Mr Mumford reckons that if equity markets continue to remain buoyant then "stocks that are trading at 12-15 times earnings could become growth stocks at 20-25 times earnings". He believes that the recent regulatory changes have created a "compelling reason" for buying equities and that we are currently "nowhere near the stage where you have to start worrying". He remains bullish on small caps' potential, saying: "There are potential 10-baggers all over the place". He also predicts a continued resurgence of the initial public offering (IPO) market and is also willing to go against the grain and buy in the oil and gas sector, which has underperformed for the past two years, but selectively, recommending companies such as Ithaca Energy (IAE) which is still valued at 1.5 times earnings.

 

 

What looks increasingly likely is that well directed investment in the right smaller companies can be a hugely profitable exercise. This can either be done through one of the top-performing unit trusts investing in this sector, such as IC Top 100 Funds constituents such as Standard Life UK Smaller Companies, Henderson Smaller Companies or the Marlborough Micro Cap Fund or one of a number of top-performing investment trusts including the Acorn Income Fund (AIF). Some brokers, such as Charles Stanley, also offer an inheritance tax portfolio service which is based on investments in Aim stocks; its model portfolio returned 36.5 per cent in the 12 months to the end of September.
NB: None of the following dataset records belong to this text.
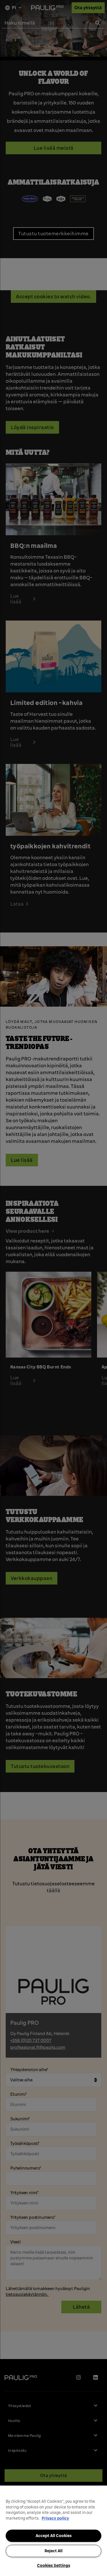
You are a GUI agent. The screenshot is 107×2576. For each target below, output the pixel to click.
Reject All (53, 2550)
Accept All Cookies (54, 2535)
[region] (53, 2531)
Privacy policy (55, 2518)
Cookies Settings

The smaller companies markets have been a happy hunting ground over the past 12 months and look set fair for further decent performance in the early part of 2014 as long as the UK economic recovery remains on track. There are an increasingly large number of quality smaller companies on decent ratings which, having battened down the hatches during the tough post-financial crisis years, are now set to take advantage of the economic recovery which should lead to accelerating earnings and, increasingly, growing dividends, too.